▶ [Dataset excerpts]
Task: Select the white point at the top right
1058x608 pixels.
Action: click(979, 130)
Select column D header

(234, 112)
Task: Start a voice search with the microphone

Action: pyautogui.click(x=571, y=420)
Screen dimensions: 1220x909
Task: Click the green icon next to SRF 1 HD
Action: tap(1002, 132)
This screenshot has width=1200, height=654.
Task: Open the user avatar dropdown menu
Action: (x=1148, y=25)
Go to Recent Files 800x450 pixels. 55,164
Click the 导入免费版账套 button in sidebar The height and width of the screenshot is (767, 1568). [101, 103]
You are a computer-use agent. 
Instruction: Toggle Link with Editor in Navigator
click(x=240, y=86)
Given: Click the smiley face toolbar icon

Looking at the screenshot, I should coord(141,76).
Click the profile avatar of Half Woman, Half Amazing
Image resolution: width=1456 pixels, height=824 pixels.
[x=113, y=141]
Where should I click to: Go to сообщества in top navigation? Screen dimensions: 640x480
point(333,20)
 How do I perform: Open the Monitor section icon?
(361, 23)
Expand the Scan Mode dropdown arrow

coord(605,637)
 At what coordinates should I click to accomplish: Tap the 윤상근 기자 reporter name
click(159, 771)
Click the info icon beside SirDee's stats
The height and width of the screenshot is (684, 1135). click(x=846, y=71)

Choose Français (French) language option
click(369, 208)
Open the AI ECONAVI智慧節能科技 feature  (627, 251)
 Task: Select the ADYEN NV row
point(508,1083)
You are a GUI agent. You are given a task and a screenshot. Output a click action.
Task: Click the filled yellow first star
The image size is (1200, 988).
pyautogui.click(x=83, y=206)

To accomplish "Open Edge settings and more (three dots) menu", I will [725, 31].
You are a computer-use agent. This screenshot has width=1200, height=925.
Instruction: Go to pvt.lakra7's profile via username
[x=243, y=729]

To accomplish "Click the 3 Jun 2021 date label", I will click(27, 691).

▶ [Work required] Copy out the data in full, exactly.

▶ [Response for this exercise]
Task: Select the white point at the top right
1058x608 pixels.
Action: click(979, 130)
Select column D header

(234, 112)
Task: Start a voice search with the microphone

Action: pyautogui.click(x=571, y=420)
Screen dimensions: 1220x909
Task: Click the green icon next to SRF 1 HD
Action: tap(1002, 132)
This screenshot has width=1200, height=654.
Task: Open the user avatar dropdown menu
Action: (x=1148, y=25)
Go to Recent Files 800x450 pixels. 55,164
Click the 导入免费版账套 button in sidebar The height and width of the screenshot is (767, 1568). [101, 103]
You are a computer-use agent. 
Instruction: Toggle Link with Editor in Navigator
click(x=240, y=86)
Given: Click the smiley face toolbar icon

Looking at the screenshot, I should coord(141,76).
Click the profile avatar of Half Woman, Half Amazing
Image resolution: width=1456 pixels, height=824 pixels.
[x=113, y=141]
Where should I click to: Go to сообщества in top navigation? Screen dimensions: 640x480
point(333,20)
 How do I perform: Open the Monitor section icon?
(361, 23)
Expand the Scan Mode dropdown arrow

coord(605,637)
 At what coordinates should I click to accomplish: Tap the 윤상근 기자 reporter name
click(159, 771)
Click the info icon beside SirDee's stats
The height and width of the screenshot is (684, 1135). click(x=846, y=71)

Choose Français (French) language option
click(369, 208)
Open the AI ECONAVI智慧節能科技 feature  (627, 251)
 Task: Select the ADYEN NV row
point(508,1083)
You are a GUI agent. You are given a task and a screenshot. Output a click action.
Task: Click the filled yellow first star
The image size is (1200, 988).
pyautogui.click(x=83, y=206)

To accomplish "Open Edge settings and more (three dots) menu", I will [725, 31].
You are a computer-use agent. This screenshot has width=1200, height=925.
Instruction: Go to pvt.lakra7's profile via username
[x=243, y=729]

To accomplish "Click the 3 Jun 2021 date label", I will click(27, 691).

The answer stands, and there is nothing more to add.